Я широко улыбнулся ей:

– Я жил самой обычной жизнью до тех пор, пока не пошел в армию. Вернулся из Франции с кучей медалей за снайперскую стрельбу, роскошным военным неврозом и неуемной тягой к азартным играм. Никому я был не нужен. Работу найти не смог. Как-то раз я сел играть в покер. Та покерная партия затянулась на три недели. Мы брились, ели и пили за игровым столом. Я выиграл пять кусков, а потом один игрок как с цепи сорвался. Я ударил его бутылкой, а он наставил на меня пушку. Оружие меня не пугает. Я побывал в арденнской заварухе. После такого все, что может выкинуть какой-то там картежник, просто детский лепет. Я вырвал у него пистолет и дал ему по лбу. Мы продолжили играть, сгрузив того парня под стол. Ставили на него ноги, как на коврик.

Она скрестила руки на груди и поболтала ногой в воде.

– Крутой парень, – сказала она.

– Ага, – согласился я. – Мне не понравилась та пушка. Она заставила меня задуматься. В один прекрасный день, решил я, на меня наставит оружие какой-нибудь парень, который умеет им пользоваться. И потому я купил себе пистолет. Я хотел обращаться с оружием лучше, чем кто-либо другой. Видишь ли, после армии появляется привычка гордиться тем, что ты делаешь что-то лучше товарища. Я сидел в номере захудалой гостиницы и учился выхватывать пистолет из кобуры и жать на спусковой крючок. Упражнялся по шесть часов в день целую неделю. Кажется, достиг успеха. До сих пор я не встречал никого, кто выхватывал бы оружие быстрее меня.

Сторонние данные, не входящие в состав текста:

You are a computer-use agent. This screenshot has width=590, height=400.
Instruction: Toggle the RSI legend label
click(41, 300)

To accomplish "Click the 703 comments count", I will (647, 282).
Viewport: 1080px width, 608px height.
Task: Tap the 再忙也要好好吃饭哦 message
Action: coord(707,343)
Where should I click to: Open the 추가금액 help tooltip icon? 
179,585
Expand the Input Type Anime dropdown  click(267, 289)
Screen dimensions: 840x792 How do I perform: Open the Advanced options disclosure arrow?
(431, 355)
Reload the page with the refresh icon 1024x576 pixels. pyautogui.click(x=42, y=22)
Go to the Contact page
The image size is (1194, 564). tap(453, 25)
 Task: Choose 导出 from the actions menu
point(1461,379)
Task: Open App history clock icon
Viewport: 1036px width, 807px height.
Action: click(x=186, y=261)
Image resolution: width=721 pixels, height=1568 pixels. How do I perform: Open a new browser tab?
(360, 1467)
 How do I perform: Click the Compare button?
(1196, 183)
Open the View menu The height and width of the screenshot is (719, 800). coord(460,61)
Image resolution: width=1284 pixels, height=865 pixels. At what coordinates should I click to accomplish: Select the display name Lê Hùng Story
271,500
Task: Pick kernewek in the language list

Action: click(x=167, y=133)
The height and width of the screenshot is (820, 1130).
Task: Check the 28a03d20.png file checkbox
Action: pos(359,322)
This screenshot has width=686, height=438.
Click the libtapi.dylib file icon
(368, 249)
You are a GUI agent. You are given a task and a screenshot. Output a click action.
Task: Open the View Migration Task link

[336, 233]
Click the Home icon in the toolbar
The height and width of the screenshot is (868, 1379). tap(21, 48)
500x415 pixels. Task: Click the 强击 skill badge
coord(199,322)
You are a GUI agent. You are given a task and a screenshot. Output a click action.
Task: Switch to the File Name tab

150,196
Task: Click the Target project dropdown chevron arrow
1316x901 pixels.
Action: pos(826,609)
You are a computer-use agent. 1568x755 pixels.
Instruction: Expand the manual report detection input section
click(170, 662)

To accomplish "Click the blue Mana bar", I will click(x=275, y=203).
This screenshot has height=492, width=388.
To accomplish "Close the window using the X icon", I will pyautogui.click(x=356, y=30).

Та неделя тренировок уже пять раз спасла мне жизнь.

Она поежилась:

– Говорили, ты безжалостный, но теперь, познакомившись с тобой, я в это не верю.

– Правильно, – сказал я, опуская руку ей на бедро. – Я объясню тебе, как это обычно происходит. Какой-нибудь слюнтяй вдруг решает, что он самый крутой на свете. Он считает, что лучше его никого нет. Может, он просто дурак, или перебрал, или еще что. Не знаю. Но какова бы ни была причина, он мнит, что он самый-самый и должен доказать это всем и каждому. Остальным плевать, крут он или нет, но этот паршивец не понимает. И что же он делает? Он глядит по сторонам, выискивая парня с определенной репутацией, цепляется к такому парню и затевает ссору. Он рассуждает так: если я превзойду его, то стану круче всех. И обычно он цепляется ко мне. – Я поболтал в воде ногой. – Я сношу все, что он мне говорит, потому что знаю: я могу побить его в любой момент, когда пожелаю, но убивать я не стремлюсь. В этом нет смысла. И потому я сижу и позволяю ему наезжать. Наверное, я не прав, потому что это подзадоривает его, и он тянется за пушкой. И тогда мне приходится убивать, потому что я, как ни странно, люблю себя и умирать не хочу. Люди говорят, я жестокий, но они ошибаются. На меня давят, и я не в силах сдержаться.

Она ничего не сказала.

– То же самое вот-вот случится и здесь, – продолжал я. – Какой-то умник в этом городишке считает себя крутым, он разработал сложный сценарий, чтобы показать всему городу, как быстро он наставит на меня пушку. Он собирается загнать меня в угол. Я не знаю, кто он такой и когда начнет игру, но я знаю, что́ тут назревает, и чутье подсказывает мне, что ты тоже замешана в этом. – Я улыбнулся ей. – Остается выяснить, знаешь ли ты, что затевается, или же ты просто шикарная декорация.

Она покачала головой.

– Ты чокнутый, – сказала она. – Ничего не затевается.

– Из этого по-прежнему непонятно, за меня ты или против, – сказал я.

– Я за тебя, – сказала она.

Я обнял ее одной рукой и перебросил ее ноги через свои, усаживая себе на колени. Она прижалась к моей груди, ее волосы, влажные и ароматные, прилипли к моей щеке.

– Я знала, что с тобой будет интересно, – сказала она.

Я взял ее за подбородок и развернул лицом к себе. Она закрыла глаза. В лунном свете ее лицо белело словно фарфоровая маска. Я посмотрел на нее, а потом поцеловал. Губы у нее были солоноватые. А еще – упругие, прохладные и очень приятные. Мы на какое-то время застыли так, лишь плот вздымался на волнах; мне было совершенно наплевать, что случится дальше, хотя я и не сомневался – случится обязательно.